▸ Aim of the task
Count the lines of the data below that contain the word "height", treating uppercase and lowercase letters as distinct, and state only that number.

▸ Data for processing
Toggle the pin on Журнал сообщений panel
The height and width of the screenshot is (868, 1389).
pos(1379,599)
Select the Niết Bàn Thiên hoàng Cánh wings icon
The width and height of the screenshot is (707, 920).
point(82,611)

▸ Written answer
2